# Instructions for the task
Rewrite the part of the wheat and tares text between "They looked like" and "growing in faith.", inclusive, renaming "wheat" as "barley".

# Study text
★ ★ ★ ★ ★ ★ ★
Wheat And Tares

In Matthew 13, we find a parable traditionally known as “Wheat and Tares.” More modern versions of the Bible translate “tares” as weeds. What we do know about “tares” is that they were a problem in the time of Jesus.

They looked like wheat when they first began to sprout but by the time a farmer could tell the difference, the only way to get rid of them would be to destroy the wheat as well.  

Thus, the tares were thrown into the fire at harvest.

Concerning the tares mixed with wheat, Jesus said…

An enemy has done this (Matthew 13:28, ESV).

Jesus also said in the same parable…

Let both grow together until the harvest, and at harvest time I will tell the reapers, Gather the weeds first and bind them in bundles to be burned, but gather the wheat into my barn (Matthew 13:30).

In the end-times, enemies of Jesus will sow seeds of intellectual doubt in the midst of those growing in faith.
★ ★ ★ ★ ★ ★ ★
# Records shown
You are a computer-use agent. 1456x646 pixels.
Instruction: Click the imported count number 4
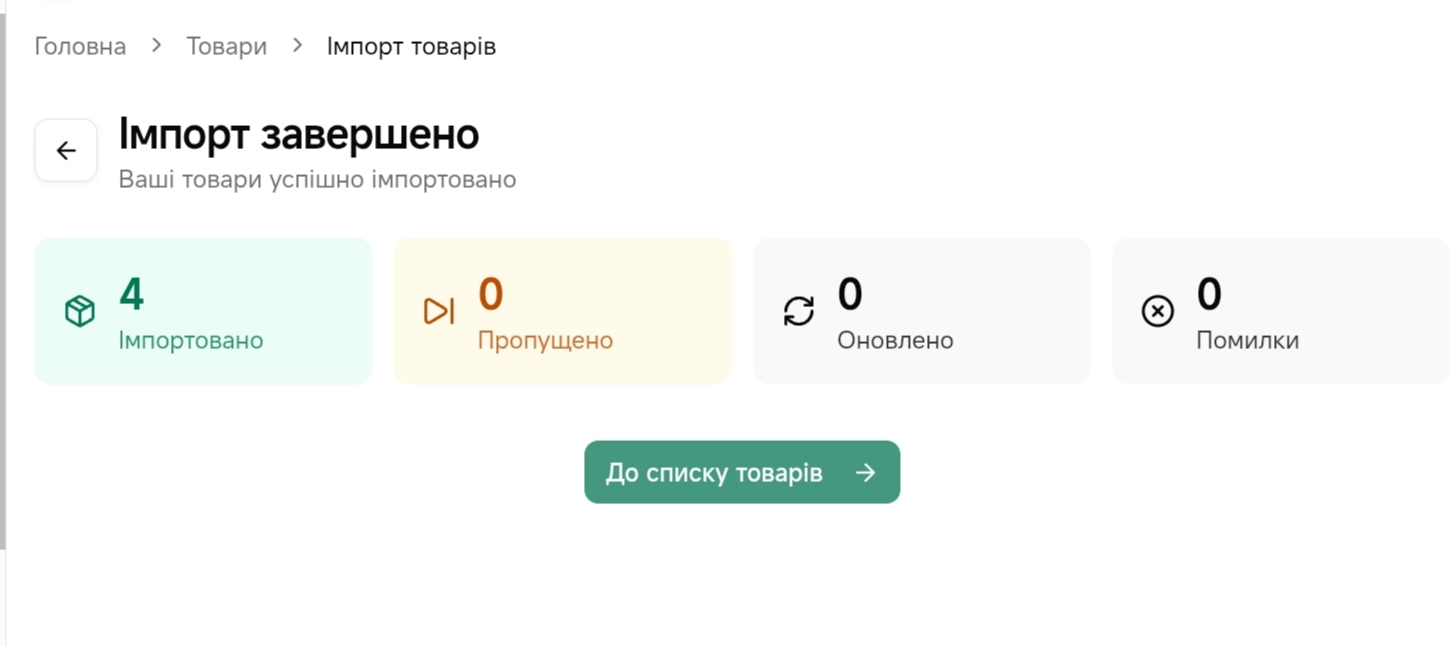[x=131, y=294]
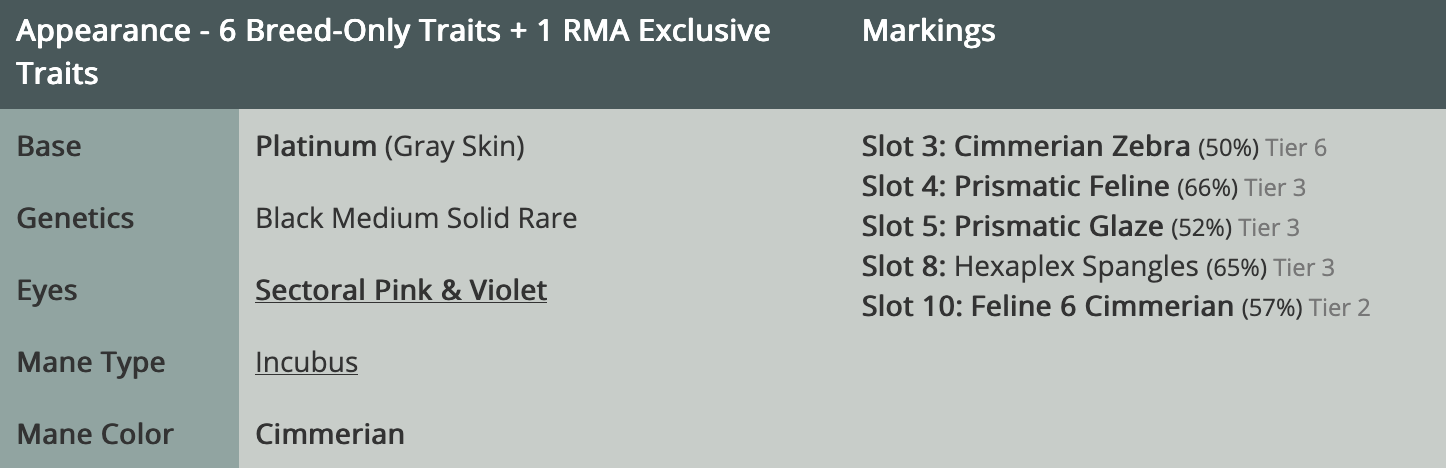Open the Sectoral Pink & Violet eyes link
This screenshot has width=1446, height=468.
click(x=401, y=291)
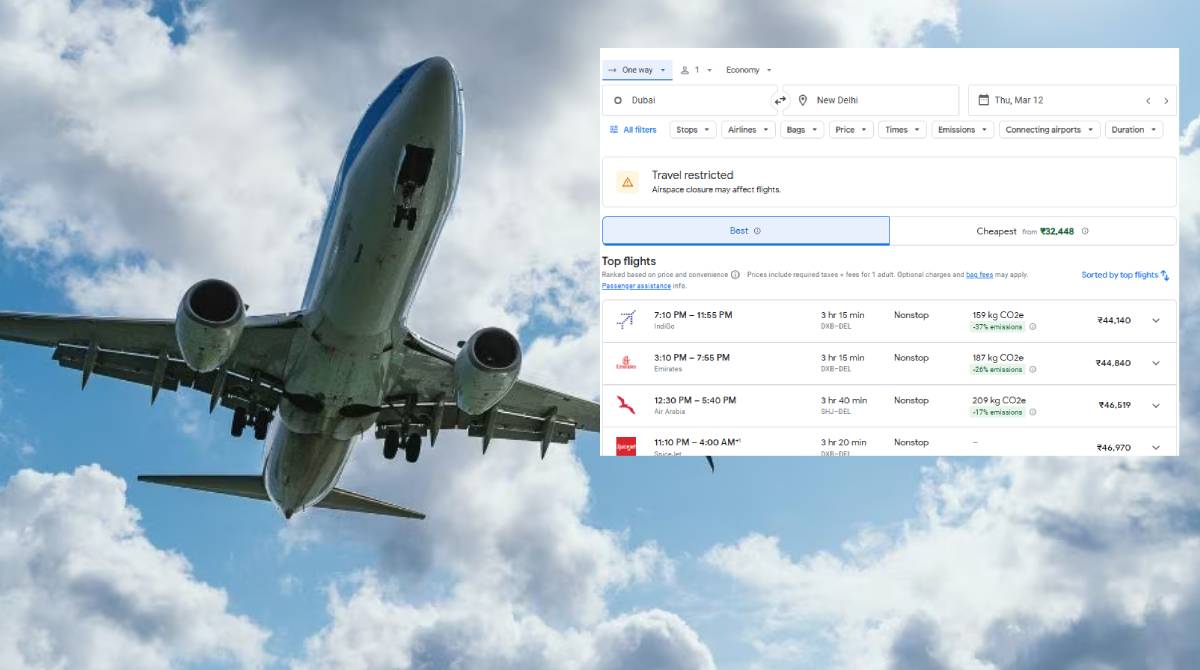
★ ★ ★ ★ ★ ★ ★
# Solved exercise
They looked like barley when they first began to sprout but by the time a farmer could tell the difference, the only way to get rid of them would be to destroy the barley as well.  

Thus, the tares were thrown into the fire at harvest.

Concerning the tares mixed with barley, Jesus said…

An enemy has done this (Matthew 13:28, ESV).

Jesus also said in the same parable…

Let both grow together until the harvest, and at harvest time I will tell the reapers, Gather the weeds first and bind them in bundles to be burned, but gather the barley into my barn (Matthew 13:30).

In the end-times, enemies of Jesus will sow seeds of intellectual doubt in the midst of those growing in faith.